Nuclear imaging equipment, e.g., medical equipment such as gamma cameras, must be regularly calibrated to ensure that images produced thereby accurately reflect the subject being imaged. Generally, this calibration is performed using a radiation source of known uniformity as a reference. These sources are also known as sheet sources or flood sources. These nuclear imaging devices generally detect the emission of radiation, such as gamma rays, from a source. In medical applications, the source may be, for example, an implanted brachytherapy seed, a catheter, a biopsy needle, or an ingested or injected radionuclide solution. The devices may include a collimator for channeling emitted radiation to a detector (e.g., a scintillation crystal), which produces a signal based on the direction, location and intensity of the emitted radiation. By collecting and analyzing these signals, an accurate representation of the spatial distribution, location and intensity of the radiation source can be achieved.
Regular calibration of the nuclear imaging equipment helps to ensure that detector signals are accurately converted into a representation of the source. Errors in imaging can result from misalignment, software failure, or electronic failure of parts within the imaging equipment. When the nuclear imaging camera images a known uniform radiation source, such as a flood source, these equipment failures will appear as non-uniformities in the image of the known uniform source. These non-uniformities can be corrected by proper tuning or calibration of the gamma camera or can be accounted for in the capturing of subsequent non-uniform images.
Accordingly, it is important that radiation sources used for calibration have a relatively uniform or, at least, well-known distribution of activity, both in terms of intensity and spatial distribution. Moreover, because such sources must be frequently handled by personnel, it is important that these sources be sufficiently light and durable and that the radiation exposure of handling personnel be minimized.
Current flood sources are generally made of cast epoxy in which a radioisotope is uniformly distributed and sealed within an outer housing of plastic or metal. Such sources are generally bulky and heavy and are difficult and messy to manufacture. Large molds or leveling tables are required to form the epoxy to the desired shape. Moreover, because radiation is involved, a messy manufacturing process that produces significant amounts of radioactive waste residue is unnecessarily expensive.

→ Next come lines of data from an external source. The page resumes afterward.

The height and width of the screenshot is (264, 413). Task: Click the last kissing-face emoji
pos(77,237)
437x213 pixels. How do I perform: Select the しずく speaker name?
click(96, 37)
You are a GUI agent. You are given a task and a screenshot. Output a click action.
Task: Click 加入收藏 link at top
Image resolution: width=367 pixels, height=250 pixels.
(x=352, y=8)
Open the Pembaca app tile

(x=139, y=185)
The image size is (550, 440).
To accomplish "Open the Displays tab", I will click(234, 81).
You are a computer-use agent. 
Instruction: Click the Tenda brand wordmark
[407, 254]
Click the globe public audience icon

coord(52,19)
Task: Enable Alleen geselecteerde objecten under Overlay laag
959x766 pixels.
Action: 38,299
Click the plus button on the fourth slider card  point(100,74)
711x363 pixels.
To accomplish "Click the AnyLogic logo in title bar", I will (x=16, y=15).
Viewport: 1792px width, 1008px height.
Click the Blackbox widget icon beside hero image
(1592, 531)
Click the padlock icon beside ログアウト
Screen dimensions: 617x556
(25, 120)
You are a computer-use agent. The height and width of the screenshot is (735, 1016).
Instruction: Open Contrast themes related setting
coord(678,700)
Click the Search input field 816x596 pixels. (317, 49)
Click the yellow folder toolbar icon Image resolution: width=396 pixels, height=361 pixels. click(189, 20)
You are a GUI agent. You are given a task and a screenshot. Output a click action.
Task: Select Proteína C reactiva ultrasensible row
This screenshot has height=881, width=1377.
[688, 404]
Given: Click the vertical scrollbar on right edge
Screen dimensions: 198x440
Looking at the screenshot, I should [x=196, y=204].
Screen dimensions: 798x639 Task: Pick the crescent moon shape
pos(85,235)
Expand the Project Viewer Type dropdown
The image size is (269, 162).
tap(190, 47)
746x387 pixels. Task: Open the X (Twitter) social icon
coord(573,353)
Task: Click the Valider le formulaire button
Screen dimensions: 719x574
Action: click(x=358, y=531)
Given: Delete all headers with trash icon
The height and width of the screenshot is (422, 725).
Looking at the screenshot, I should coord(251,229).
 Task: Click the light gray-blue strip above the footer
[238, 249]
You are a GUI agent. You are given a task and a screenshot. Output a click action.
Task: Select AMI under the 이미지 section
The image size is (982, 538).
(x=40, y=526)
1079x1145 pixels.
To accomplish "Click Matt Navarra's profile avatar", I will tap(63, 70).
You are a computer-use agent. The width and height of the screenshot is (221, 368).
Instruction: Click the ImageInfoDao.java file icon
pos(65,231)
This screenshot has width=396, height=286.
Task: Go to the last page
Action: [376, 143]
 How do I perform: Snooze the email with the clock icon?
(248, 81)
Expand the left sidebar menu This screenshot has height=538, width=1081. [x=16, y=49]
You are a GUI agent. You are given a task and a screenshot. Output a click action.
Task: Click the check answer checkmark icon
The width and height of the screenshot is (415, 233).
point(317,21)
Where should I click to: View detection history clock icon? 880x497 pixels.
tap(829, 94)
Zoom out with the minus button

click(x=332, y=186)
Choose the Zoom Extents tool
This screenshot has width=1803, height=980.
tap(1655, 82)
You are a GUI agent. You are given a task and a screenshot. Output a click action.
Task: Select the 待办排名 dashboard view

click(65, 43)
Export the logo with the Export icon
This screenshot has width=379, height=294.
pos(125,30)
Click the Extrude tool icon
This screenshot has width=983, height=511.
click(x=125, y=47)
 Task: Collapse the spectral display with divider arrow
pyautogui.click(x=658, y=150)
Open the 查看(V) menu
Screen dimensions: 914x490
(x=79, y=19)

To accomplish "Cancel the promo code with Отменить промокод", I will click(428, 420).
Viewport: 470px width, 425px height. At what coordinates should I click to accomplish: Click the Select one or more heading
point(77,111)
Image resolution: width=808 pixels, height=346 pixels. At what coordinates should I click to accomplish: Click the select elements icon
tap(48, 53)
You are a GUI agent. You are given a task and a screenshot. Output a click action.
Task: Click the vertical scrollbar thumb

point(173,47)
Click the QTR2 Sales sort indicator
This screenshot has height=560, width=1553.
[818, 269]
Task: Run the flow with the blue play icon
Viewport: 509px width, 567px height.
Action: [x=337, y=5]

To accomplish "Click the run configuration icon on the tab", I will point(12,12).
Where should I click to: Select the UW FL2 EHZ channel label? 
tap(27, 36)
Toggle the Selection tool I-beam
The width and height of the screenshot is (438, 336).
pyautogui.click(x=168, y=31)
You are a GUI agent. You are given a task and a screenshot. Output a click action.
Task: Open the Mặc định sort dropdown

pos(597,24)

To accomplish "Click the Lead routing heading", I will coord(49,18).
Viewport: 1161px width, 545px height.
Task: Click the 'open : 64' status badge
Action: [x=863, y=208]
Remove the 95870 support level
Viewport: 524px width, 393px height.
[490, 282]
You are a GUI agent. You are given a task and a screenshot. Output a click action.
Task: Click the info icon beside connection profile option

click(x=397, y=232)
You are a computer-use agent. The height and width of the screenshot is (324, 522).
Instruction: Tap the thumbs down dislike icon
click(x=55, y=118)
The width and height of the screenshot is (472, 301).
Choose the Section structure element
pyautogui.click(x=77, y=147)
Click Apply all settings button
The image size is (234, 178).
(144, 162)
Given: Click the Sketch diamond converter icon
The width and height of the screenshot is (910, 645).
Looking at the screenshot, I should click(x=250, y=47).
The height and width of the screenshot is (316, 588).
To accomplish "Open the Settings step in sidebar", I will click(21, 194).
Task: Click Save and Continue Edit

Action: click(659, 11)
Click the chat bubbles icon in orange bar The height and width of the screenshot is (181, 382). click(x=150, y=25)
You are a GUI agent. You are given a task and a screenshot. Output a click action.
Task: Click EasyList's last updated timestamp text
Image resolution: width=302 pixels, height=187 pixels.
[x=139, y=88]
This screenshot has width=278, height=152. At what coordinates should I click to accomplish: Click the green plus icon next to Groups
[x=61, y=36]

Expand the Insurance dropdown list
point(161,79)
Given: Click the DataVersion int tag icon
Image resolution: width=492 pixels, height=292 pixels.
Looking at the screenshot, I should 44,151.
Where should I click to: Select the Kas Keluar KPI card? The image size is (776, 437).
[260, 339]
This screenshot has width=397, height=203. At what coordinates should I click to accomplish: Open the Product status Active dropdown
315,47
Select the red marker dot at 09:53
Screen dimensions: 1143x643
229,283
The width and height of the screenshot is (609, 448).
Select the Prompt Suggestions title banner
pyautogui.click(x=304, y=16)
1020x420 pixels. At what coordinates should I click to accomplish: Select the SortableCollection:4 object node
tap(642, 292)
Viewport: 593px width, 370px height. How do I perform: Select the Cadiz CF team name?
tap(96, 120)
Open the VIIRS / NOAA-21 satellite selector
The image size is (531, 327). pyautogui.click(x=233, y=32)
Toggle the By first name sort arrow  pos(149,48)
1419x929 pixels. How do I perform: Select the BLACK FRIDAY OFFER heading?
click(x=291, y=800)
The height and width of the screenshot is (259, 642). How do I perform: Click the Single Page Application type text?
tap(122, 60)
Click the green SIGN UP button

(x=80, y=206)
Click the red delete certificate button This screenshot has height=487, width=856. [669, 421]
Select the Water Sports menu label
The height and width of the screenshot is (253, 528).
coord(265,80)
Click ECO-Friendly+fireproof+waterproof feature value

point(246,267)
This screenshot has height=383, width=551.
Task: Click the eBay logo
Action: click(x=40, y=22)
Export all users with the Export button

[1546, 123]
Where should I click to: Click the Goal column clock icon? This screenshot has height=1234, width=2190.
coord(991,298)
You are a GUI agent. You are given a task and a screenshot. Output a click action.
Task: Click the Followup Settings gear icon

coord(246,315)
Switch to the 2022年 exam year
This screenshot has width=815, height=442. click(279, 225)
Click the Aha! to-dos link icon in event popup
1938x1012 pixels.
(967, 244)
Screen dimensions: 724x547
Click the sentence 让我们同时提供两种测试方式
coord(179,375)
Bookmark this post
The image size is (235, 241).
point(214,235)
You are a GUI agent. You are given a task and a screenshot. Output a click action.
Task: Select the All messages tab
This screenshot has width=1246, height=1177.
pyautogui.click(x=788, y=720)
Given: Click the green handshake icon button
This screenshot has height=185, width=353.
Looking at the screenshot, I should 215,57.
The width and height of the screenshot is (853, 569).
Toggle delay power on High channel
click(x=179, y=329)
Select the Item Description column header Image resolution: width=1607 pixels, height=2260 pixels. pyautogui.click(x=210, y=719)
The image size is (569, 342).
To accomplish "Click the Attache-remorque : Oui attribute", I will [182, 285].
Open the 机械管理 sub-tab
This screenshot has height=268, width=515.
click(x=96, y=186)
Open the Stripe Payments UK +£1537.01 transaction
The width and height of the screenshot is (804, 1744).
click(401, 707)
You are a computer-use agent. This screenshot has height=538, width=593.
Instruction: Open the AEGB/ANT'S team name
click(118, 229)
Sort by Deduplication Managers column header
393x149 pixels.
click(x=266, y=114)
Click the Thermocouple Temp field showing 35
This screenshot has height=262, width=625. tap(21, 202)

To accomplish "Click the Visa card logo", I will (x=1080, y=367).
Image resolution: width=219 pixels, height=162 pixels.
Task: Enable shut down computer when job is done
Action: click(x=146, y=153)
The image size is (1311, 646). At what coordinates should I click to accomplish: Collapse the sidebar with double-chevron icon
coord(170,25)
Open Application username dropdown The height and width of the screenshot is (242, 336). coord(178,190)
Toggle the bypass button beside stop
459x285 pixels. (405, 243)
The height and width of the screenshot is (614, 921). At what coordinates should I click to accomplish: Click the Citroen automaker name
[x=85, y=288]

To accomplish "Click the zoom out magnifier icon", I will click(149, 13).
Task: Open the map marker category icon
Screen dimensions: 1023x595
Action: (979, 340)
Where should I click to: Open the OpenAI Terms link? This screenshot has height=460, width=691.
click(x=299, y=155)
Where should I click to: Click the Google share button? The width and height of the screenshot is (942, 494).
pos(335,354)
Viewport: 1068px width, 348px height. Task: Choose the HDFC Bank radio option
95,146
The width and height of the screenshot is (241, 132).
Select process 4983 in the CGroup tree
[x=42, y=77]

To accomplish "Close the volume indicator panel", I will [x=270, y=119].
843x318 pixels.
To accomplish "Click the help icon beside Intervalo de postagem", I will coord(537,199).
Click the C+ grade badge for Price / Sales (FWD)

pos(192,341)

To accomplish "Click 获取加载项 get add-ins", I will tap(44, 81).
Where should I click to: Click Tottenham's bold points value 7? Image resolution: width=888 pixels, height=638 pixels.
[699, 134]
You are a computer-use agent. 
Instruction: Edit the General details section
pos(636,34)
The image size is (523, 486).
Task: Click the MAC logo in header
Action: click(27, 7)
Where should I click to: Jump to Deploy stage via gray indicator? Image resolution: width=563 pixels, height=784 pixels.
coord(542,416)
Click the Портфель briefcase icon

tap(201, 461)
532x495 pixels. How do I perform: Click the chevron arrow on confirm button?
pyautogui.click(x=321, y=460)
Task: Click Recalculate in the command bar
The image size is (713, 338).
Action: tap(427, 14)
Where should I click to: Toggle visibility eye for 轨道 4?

After a while, radiation sources used for calibration become depleted. When the sources become depleted they are generally returned to the manufacturer for disposal and replacement with a fresh source. Disposal of a partially depleted source creates additional radioactive waste, which is costly to dispose. Moreover, the sources are bulky and are often shipped in shielded containers that are also large and heavy, resulting in high shipment costs in addition to waste disposal costs.
For these reasons, it is desirable to create a radiation source that is lightweight and/or flexible, that minimizes the mass of radioactive waste when replacement is necessary, and that is simple and clean to manufacture.